━━━ DONNÉES DE L'EXERCICE

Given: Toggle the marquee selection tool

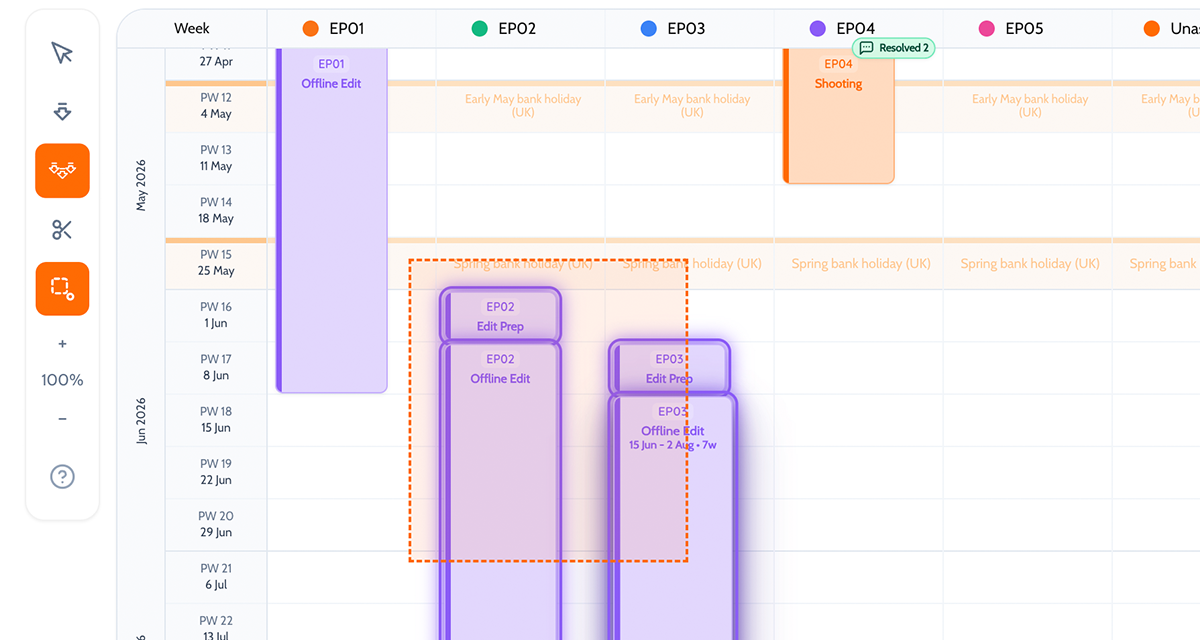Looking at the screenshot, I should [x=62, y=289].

━━━━━━
━━━ DONNÉES DE L'EXERCICE

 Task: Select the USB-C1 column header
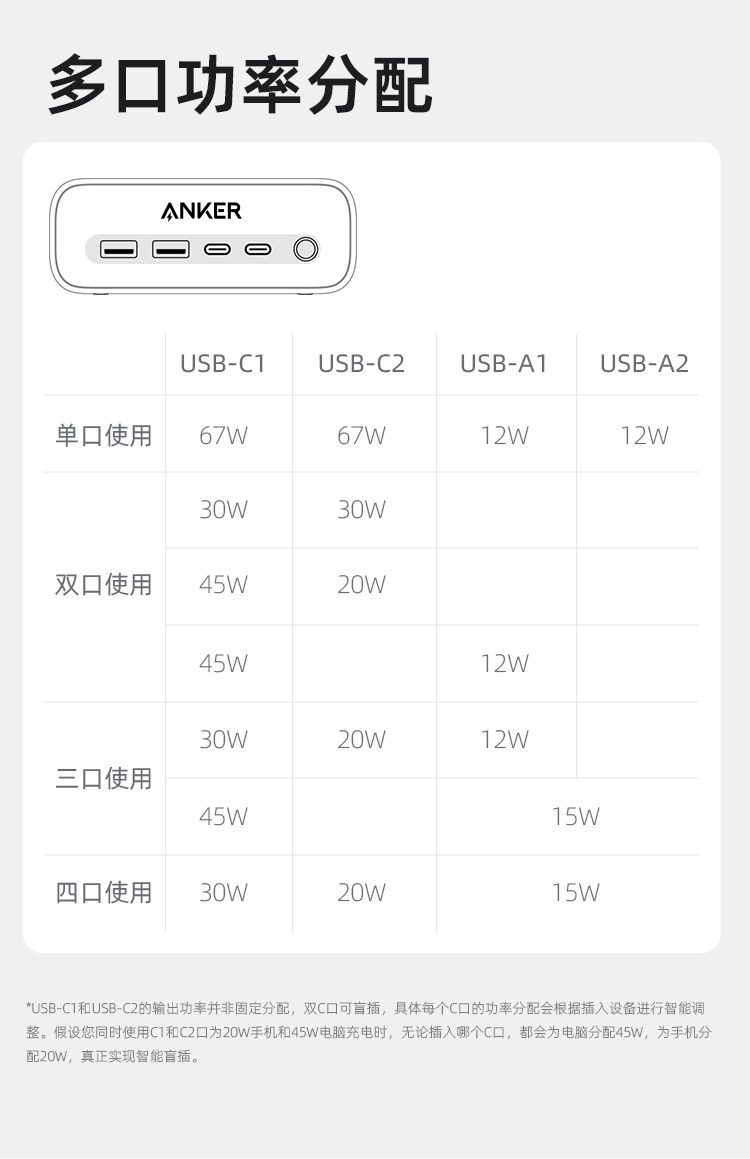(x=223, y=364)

━━━━━━
━━━ DONNÉES DE L'EXERCICE

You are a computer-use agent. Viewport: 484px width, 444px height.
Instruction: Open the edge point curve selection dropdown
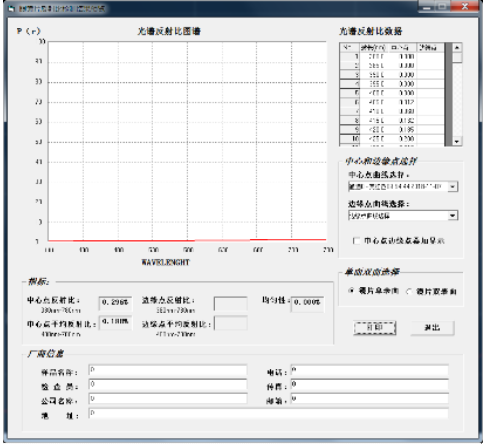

━━━━━━

ÉNONCÉ -
Reproduisez telles quelles les lignes allant de celle qui contient « You are a computer-use » jusqu'à celle qui contient « Instruction: Open the », ces deux lignes comprises.

SORTIE COMPLÈTE -
You are a computer-use agent. Viewport: 484px width, 444px height.
Instruction: Open the edge point curve selection dropdown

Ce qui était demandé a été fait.